The Department has done an audit on the kind of skills they require and that they are still talking to several universities to see how they can provide these skills into its system. On Department staff being vaccinated or not, he is not sure of the percentage of the vaccinated but as far as he knows, the bulk of, if not all, employees are vaccinated. Ms Zwane might have more data on that.

On lifting of restrictions, Dr Muofhe explained that this is beyond the DSI mandate because it is influenced by many factors. Restrictions cannot be imposed forever unless there is a reason to do so. For example, the manufacturing of vaccines can pose restrictions to ensure the readiness of the health system. So, the lifting of restrictions depends on people vaccinating so the economy can open.
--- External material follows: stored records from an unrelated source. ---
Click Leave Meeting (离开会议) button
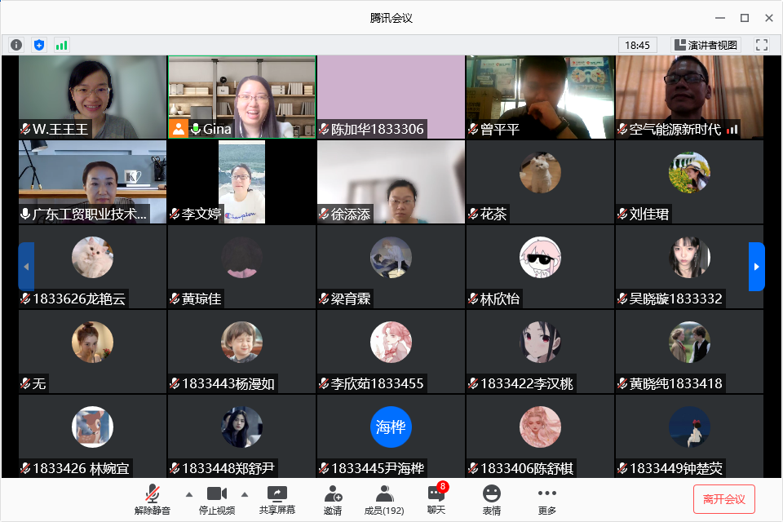This screenshot has height=522, width=783. point(723,498)
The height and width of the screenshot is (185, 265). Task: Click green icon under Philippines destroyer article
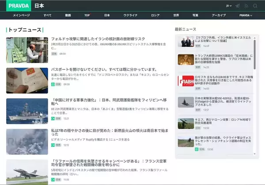pos(53,119)
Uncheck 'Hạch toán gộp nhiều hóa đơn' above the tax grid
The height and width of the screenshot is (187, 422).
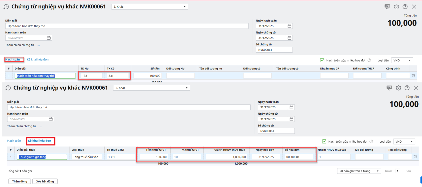[324, 142]
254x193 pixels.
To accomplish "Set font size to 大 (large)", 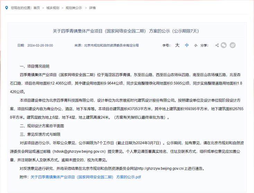I will tap(177, 45).
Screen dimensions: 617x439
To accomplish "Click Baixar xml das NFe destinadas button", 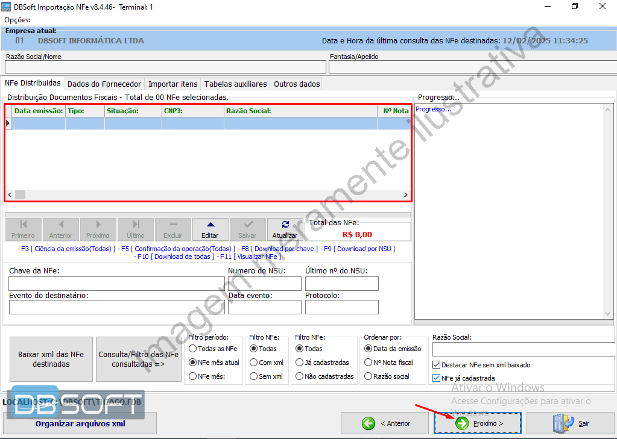I will tap(51, 359).
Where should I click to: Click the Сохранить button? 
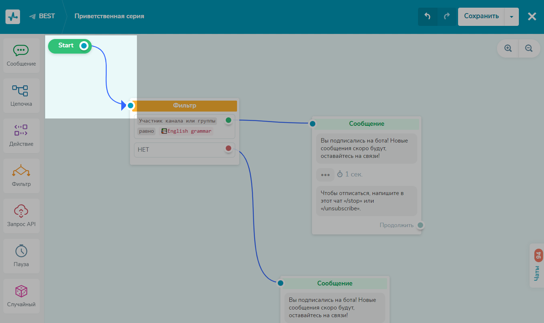coord(481,16)
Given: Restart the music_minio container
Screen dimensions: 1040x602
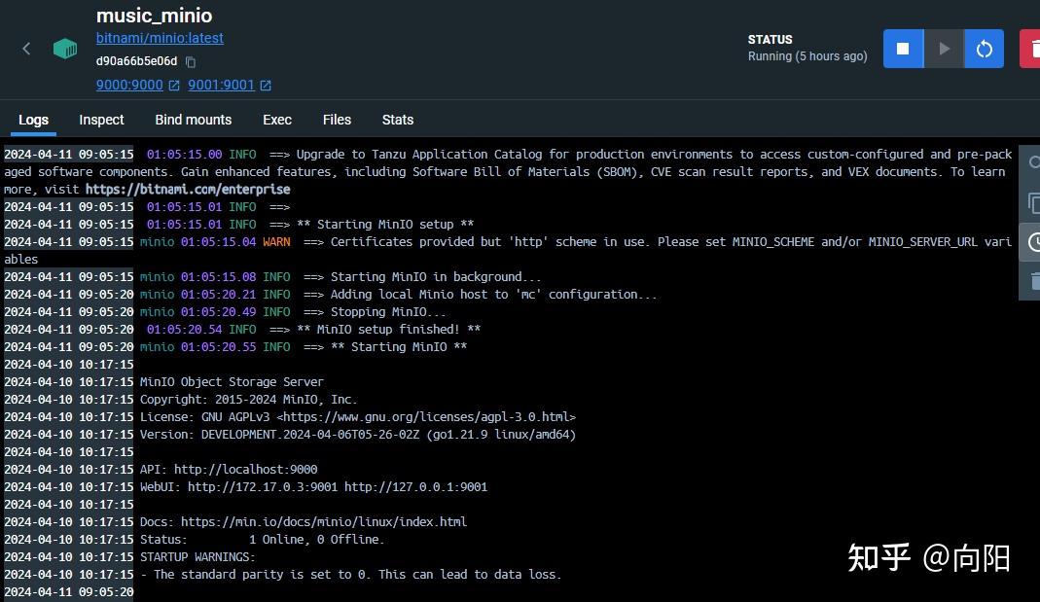Looking at the screenshot, I should pos(984,49).

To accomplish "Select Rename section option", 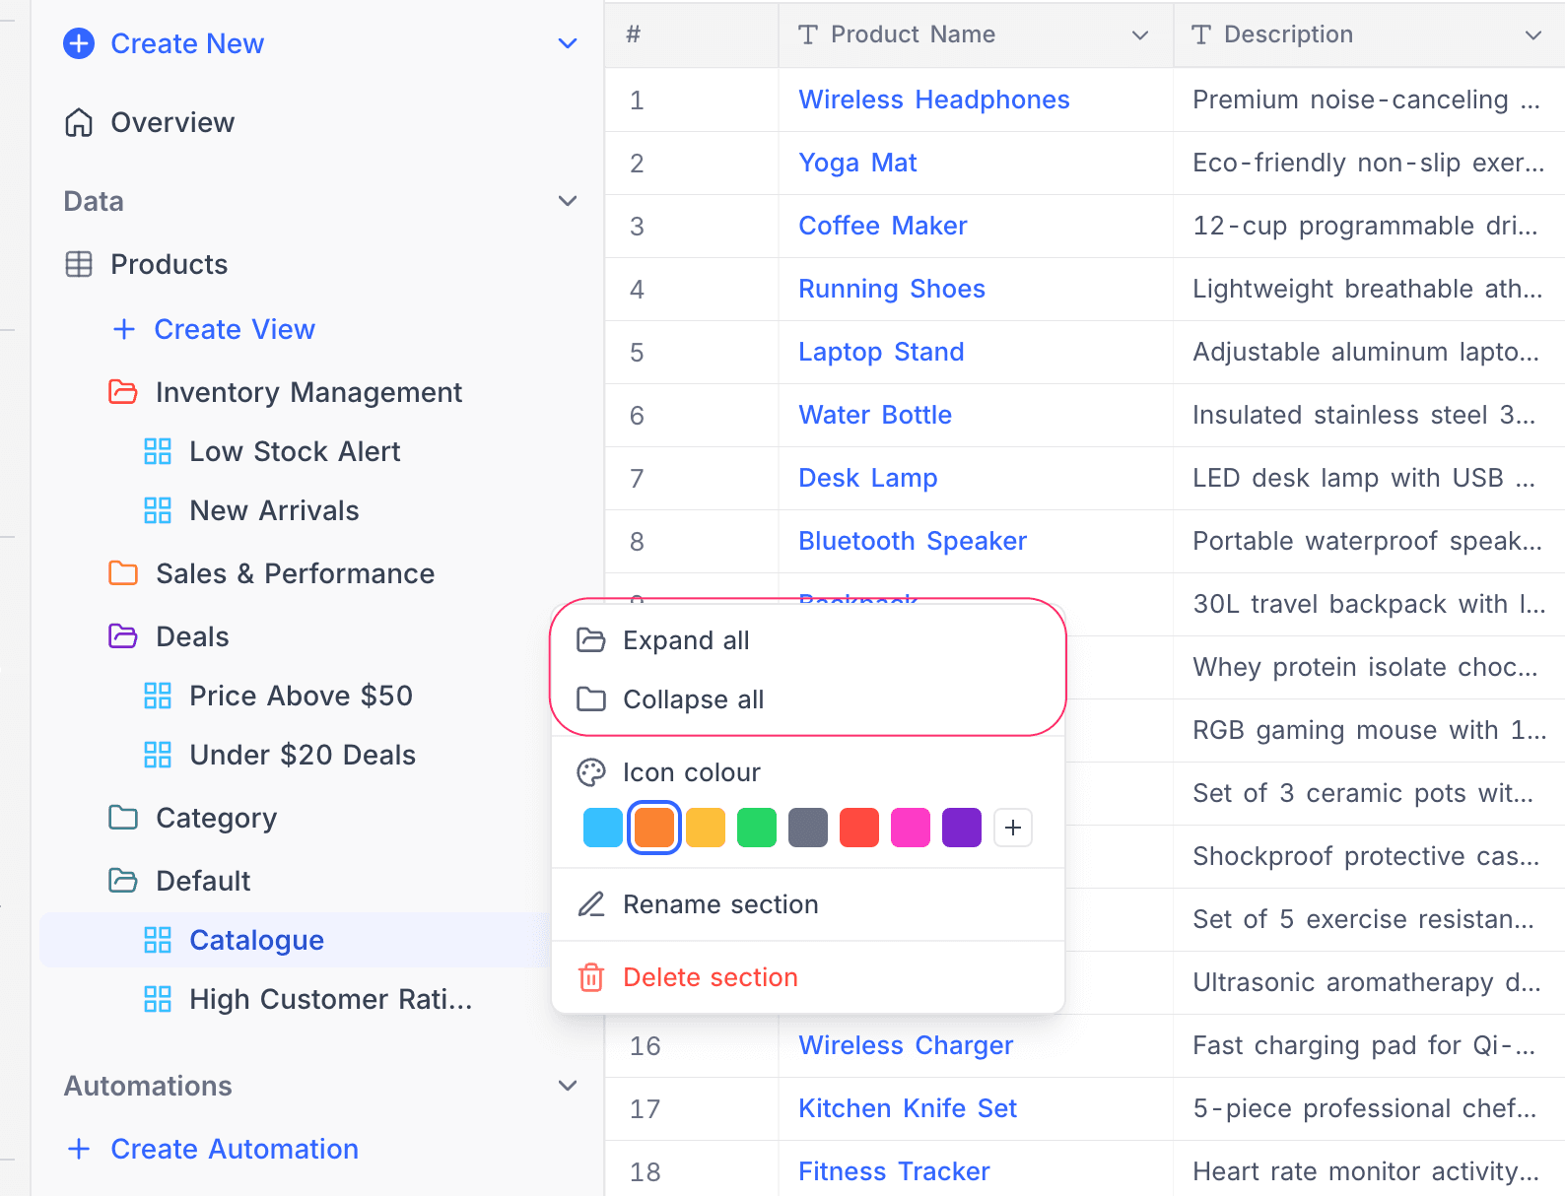I will tap(720, 904).

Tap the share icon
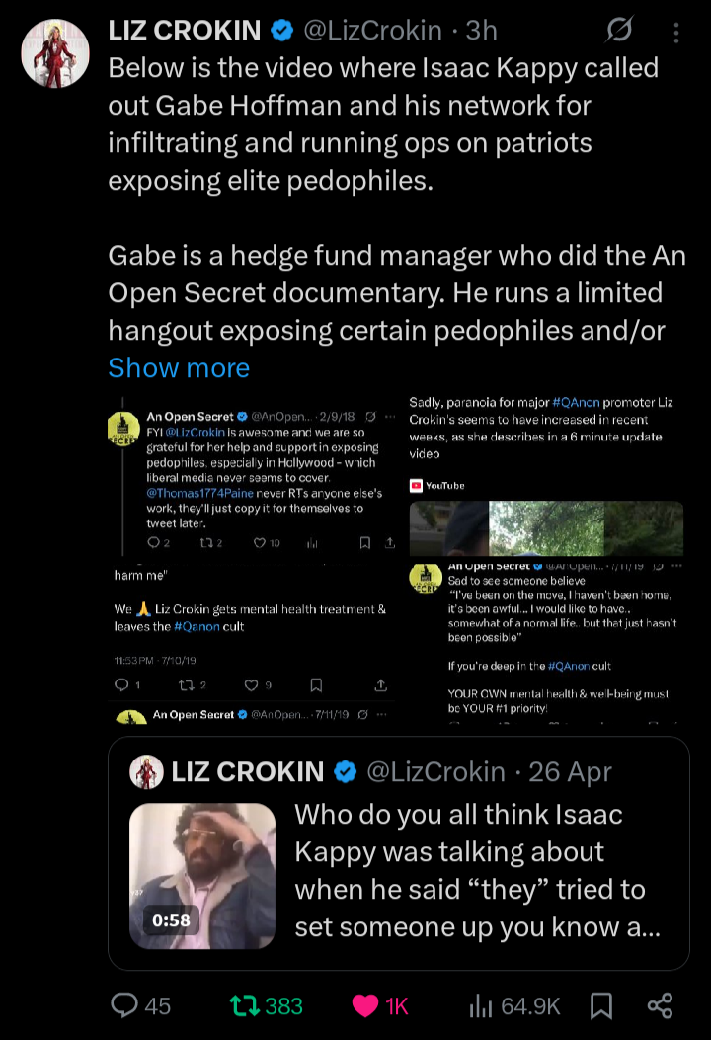[660, 1005]
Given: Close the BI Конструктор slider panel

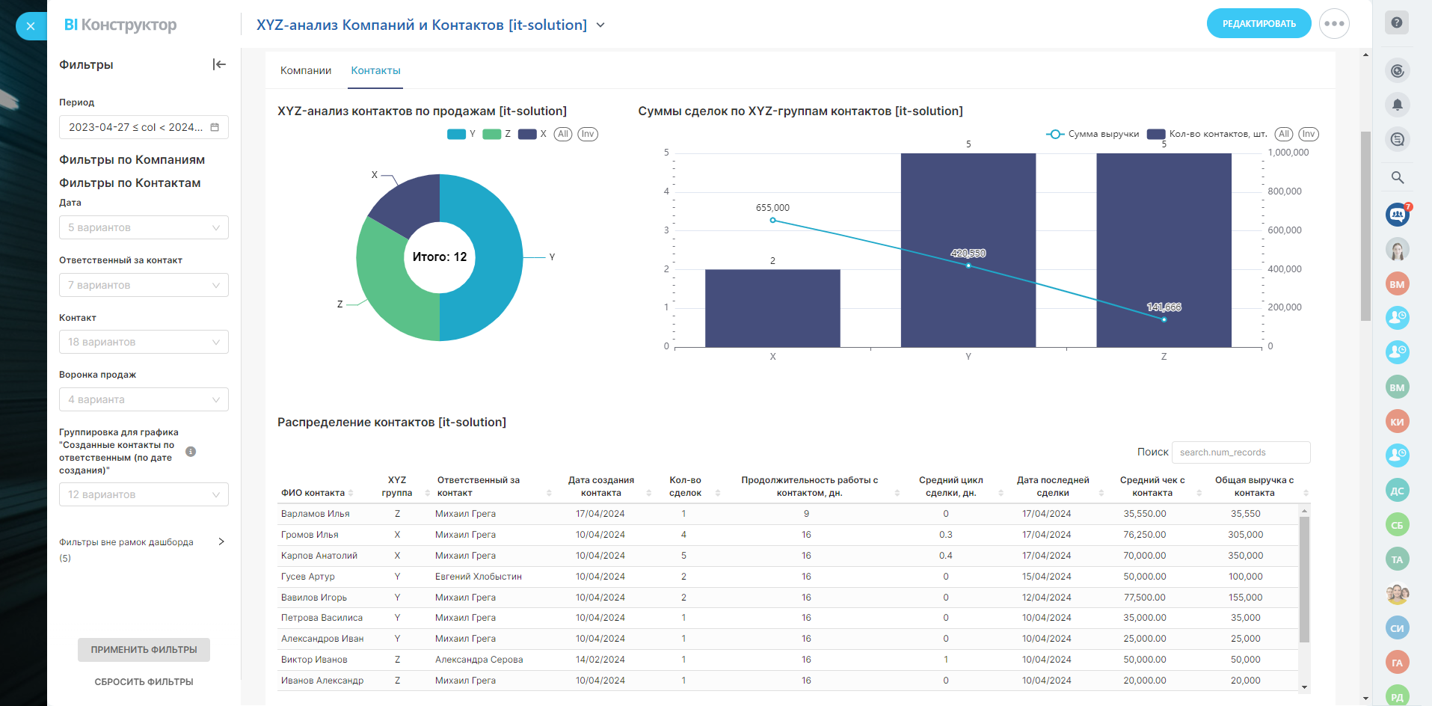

On Indigenous Knowledge Systems (IKS), Dr Muofhe indicated that IKS work covers areas way beyond Covid-19 and that this presentation focused only on Covid-19. However, if there is a need for the Department to talk about other ailments, the work of IKS can be investigated. They are looking into remedies, nutraceuticals including some work they have already done on cancer and medicines for HIV. The Department has a much broader spectrum indigenous medicine programme beyond Covid-19, even though the budget indicated was the budget redirected to only support Covid-19 work.

On modernization and cloud seeding science, Dr Muofhe explained that SA used to have such research; however, it has gone a little quiet over the years. There is more to consider besides just getting a cloud in the sky. For example, one should take into consideration the long-term impact of chemical usage on cloud formation. He was not aware that this kind of research is still happening; however, serious capabilities in such areas need to be investigated.

DSI supports grassroots innovation with a focus on rural and township areas. They have what is called Living LABS which is the establishment that will help young people with a platform they can use to display their creativity while venturing into entrepreneurship skills. He reiterated that it is crucial to give young people the necessary tools to be self-sufficient. Their main area of partnership as part of the Department’s policy this year is to focus on strengthening relationships with technical colleges. DSI has considered looking for people with a technical background to get an opportunity to contribute to the economy.

On progress in the implementation of the mRNA vaccine technology transfer hub, Dr Muofhe confirmed there has been some good progress, and for that reason they are on target or even ahead. They are very happy that the Tech Transfer Hub is progressing well.

Ms Gugulethu Zwane, DSI DDG: Institutional Planning and Support, emphasized that the Department encourages vaccination but it is not something that can be disclosed. She advised that they are not at that point yet because the Department is guided by the Department of Public Service and Administration (DPSA), and as for now, the government has not given the directive that all people should vaccinate.

Mr Imraan Patel , DDG: Socio-Economic Innovation Partnerships, replied about grassroots innovation programmes. DSI has a well-developed programme which they still want to grow. However, he explained that it is not simply about getting young people’s ideas; there is a lot more that the Department provides to empower young people.

Chairperson’s closing remarks
The Chairperson recounted that Rev Charles Glass made the first beer here called Lion Lager. One day the Reverend found his son drunk so he beat him and told him, "We make this stuff, we do not take it”. He noted this due to the DSI response on whether department staff were vaccinated. The Chairperson expressed his disappointment about the answers DSI provided. He hoped that DSI is not simply manufacturing vaccines – but not taking them. The meeting took place without the Minister, his Deputy or the Director General. It is for this reason that the questions were challenging to answer because the DSI officials could not commit on matters that need political decisions. The Chairperson asked that reasons be provided why the Deputy Minister was not present.

Dr Moufhe replied that DSI was not made aware why both Minister and Deputy Minister were not present.

The minutes of 23 February 2022 were considered and adopted and the meeting ended.